A remake of Final Fantasy VII. A reboot of Doom, Tomb Raider and Gears of War. An update to Star Wars Battlefront. A new chapter for Halo. The resurrection of Shenmue. These are the videogames people lost their collective minds over at this year’s E3. They’ve been earmarked as the blockbusters to watch over the next 12-or-so months.
But do you know what? You’ll just be shooting at Cyberdemons and Hell Knights again. You’ll still be chainsawing Horde monsters in half. Stormtroopers still won’t be able to aim for shit.
And Aeris is still going to die.
But will it kick you in the guts just as hard? Because back in 1997, that was the Ned Stark moment for videogames. Gamers were literally traumatised, and millions more were surreptitiously lured in to experience it.
The thrill you get when you initially experience those moments only ever happens once. It’s like your first car, that first kiss, or that first overseas trip; you can do it better as you relive it over and over, but the high is never quite the same.

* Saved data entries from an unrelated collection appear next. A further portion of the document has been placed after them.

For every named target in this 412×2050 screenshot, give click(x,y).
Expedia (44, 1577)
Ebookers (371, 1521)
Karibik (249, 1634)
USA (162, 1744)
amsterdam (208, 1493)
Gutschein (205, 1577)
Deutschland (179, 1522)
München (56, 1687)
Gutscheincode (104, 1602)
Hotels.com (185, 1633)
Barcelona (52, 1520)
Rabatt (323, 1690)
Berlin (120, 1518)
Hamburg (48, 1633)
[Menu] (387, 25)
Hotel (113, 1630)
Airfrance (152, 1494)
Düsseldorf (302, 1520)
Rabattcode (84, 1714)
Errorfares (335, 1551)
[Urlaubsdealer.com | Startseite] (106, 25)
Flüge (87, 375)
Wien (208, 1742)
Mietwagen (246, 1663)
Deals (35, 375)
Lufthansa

So my question to all these people who are openly declaring what a brilliant E3 it’s been is this: what exactly do you think you’re going to get?
From where I sit, we’re getting a recycled set of mental exercises from 15 years ago with a few modern touches, new branding and a fresh coat of paint.
Back in my day, people called these things toys.
I’m pretty sure they still do.
*About today’s photo: In the Netflix TV series, Daredevil, the mysterious, Jaws-like antagonist Wilson Fisk spends a great deal of time staring into a whitewashed painting called Rabbit in a Snowstorm. It turns out (spoilers!) he has the psychology of a gigantic man-child who doesn’t have any appreciation for the painting at all; he just likes it because it reminds him of a wall he stared into for comfort as a boy.